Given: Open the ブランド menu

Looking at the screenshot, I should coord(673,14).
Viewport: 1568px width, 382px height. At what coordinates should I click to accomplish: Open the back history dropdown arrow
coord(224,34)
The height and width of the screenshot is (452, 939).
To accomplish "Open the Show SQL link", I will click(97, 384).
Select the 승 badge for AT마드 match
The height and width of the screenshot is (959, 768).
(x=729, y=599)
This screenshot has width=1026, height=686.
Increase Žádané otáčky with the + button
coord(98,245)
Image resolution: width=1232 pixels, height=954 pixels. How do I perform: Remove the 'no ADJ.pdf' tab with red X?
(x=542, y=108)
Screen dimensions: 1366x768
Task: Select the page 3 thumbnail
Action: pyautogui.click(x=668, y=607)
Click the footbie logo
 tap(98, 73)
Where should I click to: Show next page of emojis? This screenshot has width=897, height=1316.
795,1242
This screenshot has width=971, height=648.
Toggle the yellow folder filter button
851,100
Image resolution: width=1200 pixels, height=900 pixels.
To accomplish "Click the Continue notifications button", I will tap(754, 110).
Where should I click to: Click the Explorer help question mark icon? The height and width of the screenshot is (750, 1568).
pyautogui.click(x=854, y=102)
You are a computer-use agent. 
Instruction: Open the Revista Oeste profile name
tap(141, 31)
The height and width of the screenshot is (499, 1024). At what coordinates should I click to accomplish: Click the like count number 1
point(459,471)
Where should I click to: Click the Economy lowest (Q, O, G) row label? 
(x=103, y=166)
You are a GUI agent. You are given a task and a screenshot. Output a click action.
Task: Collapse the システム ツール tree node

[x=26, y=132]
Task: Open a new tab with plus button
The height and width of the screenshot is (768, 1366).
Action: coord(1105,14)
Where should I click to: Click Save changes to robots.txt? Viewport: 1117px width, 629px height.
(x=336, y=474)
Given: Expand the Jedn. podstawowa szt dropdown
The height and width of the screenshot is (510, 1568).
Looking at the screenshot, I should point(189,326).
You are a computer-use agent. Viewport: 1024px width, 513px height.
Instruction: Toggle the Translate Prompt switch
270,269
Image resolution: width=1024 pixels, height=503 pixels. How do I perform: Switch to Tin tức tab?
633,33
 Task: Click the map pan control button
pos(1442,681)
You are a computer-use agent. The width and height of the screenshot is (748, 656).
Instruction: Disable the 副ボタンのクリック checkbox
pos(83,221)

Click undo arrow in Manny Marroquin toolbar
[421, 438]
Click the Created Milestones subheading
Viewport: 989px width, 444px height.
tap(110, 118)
....
How to complete this task → Copy every record above exactly as it is.

Expected output →
Given: Open the ブランド menu

Looking at the screenshot, I should coord(673,14).
Viewport: 1568px width, 382px height. At what coordinates should I click to accomplish: Open the back history dropdown arrow
coord(224,34)
The height and width of the screenshot is (452, 939).
To accomplish "Open the Show SQL link", I will click(97, 384).
Select the 승 badge for AT마드 match
The height and width of the screenshot is (959, 768).
(x=729, y=599)
This screenshot has width=1026, height=686.
Increase Žádané otáčky with the + button
coord(98,245)
Image resolution: width=1232 pixels, height=954 pixels. How do I perform: Remove the 'no ADJ.pdf' tab with red X?
(x=542, y=108)
Screen dimensions: 1366x768
Task: Select the page 3 thumbnail
Action: pyautogui.click(x=668, y=607)
Click the footbie logo
 tap(98, 73)
Where should I click to: Show next page of emojis? This screenshot has width=897, height=1316.
795,1242
This screenshot has width=971, height=648.
Toggle the yellow folder filter button
851,100
Image resolution: width=1200 pixels, height=900 pixels.
To accomplish "Click the Continue notifications button", I will tap(754, 110).
Where should I click to: Click the Explorer help question mark icon? The height and width of the screenshot is (750, 1568).
pyautogui.click(x=854, y=102)
You are a computer-use agent. 
Instruction: Open the Revista Oeste profile name
tap(141, 31)
The height and width of the screenshot is (499, 1024). At what coordinates should I click to accomplish: Click the like count number 1
point(459,471)
Where should I click to: Click the Economy lowest (Q, O, G) row label? 
(x=103, y=166)
You are a GUI agent. You are given a task and a screenshot. Output a click action.
Task: Collapse the システム ツール tree node

[x=26, y=132]
Task: Open a new tab with plus button
The height and width of the screenshot is (768, 1366).
Action: coord(1105,14)
Where should I click to: Click Save changes to robots.txt? Viewport: 1117px width, 629px height.
(x=336, y=474)
Given: Expand the Jedn. podstawowa szt dropdown
The height and width of the screenshot is (510, 1568).
Looking at the screenshot, I should point(189,326).
You are a computer-use agent. Viewport: 1024px width, 513px height.
Instruction: Toggle the Translate Prompt switch
270,269
Image resolution: width=1024 pixels, height=503 pixels. How do I perform: Switch to Tin tức tab?
633,33
 Task: Click the map pan control button
pos(1442,681)
You are a computer-use agent. The width and height of the screenshot is (748, 656).
Instruction: Disable the 副ボタンのクリック checkbox
pos(83,221)

Click undo arrow in Manny Marroquin toolbar
[421, 438]
Click the Created Milestones subheading
Viewport: 989px width, 444px height.
tap(110, 118)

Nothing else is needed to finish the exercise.